Software That Lasts 200 Years  - prakash
http://www.bricklin.com/200yearsoftware.htm
======
gills
Public infrastructure may be designed to last many decades, but at least
around here (Seattle) it only lasts a few years before being 'upgraded' for
whatever reason, usually due to growth. On a meaningless and cynical tangent,
I think the reason is to keep the construction firms employed.

The same seems to be true of much of our software. The core concepts are
solid; but the growth rate of datasets and improvements in technology warrant
constant replacement of old infrastructure with new. Whether the improvement
is for efficiency or fun, it happens.

Reading further down the article (find the bulleted list), this individual's
thought process is quite frightening. The argument seems to be for the removal
of 'societal infrastructure software' from the free market, existing instead
in a subsidized walled garden of chosen businesses. Municipalities would then
have to rely on the products of such organizations.

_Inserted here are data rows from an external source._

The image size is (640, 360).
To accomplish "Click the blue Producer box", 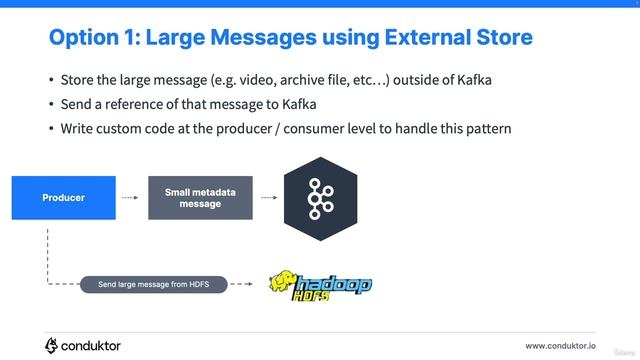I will [63, 198].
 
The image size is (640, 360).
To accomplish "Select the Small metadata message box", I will [200, 198].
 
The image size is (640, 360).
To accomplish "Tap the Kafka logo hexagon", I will [321, 197].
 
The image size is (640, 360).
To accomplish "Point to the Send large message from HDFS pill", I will [154, 284].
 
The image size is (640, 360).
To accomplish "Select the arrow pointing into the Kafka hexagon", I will [268, 198].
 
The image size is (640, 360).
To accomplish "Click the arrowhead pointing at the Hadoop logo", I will [249, 284].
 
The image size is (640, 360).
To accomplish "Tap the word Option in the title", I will [86, 38].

To me this looks like an argument for the establishment of Looters. I'll grant
the author good intentions, but not my agreement. Software, even for
infrastructure, needs to continue being produced in a market setting where
fast-paced innovation is embraced and praised, rather than feared.

------
zandorg
Common Lisp is future friendly. I downloaded a code profiler from around 1991,
and it worked fine in Clisp in 2007 with no changes!

------
dkokelley
First reaction: I agree. The systems we're building today should be able to
support us well into the future.

The problem is that technology has advanced so quickly that what was adequate
a few years ago (up to 20, even), is not going to work. We couldn't really
predict that we would have taken to this whole technology thing so openly.

...after all, "640K ought to be enough for anybody."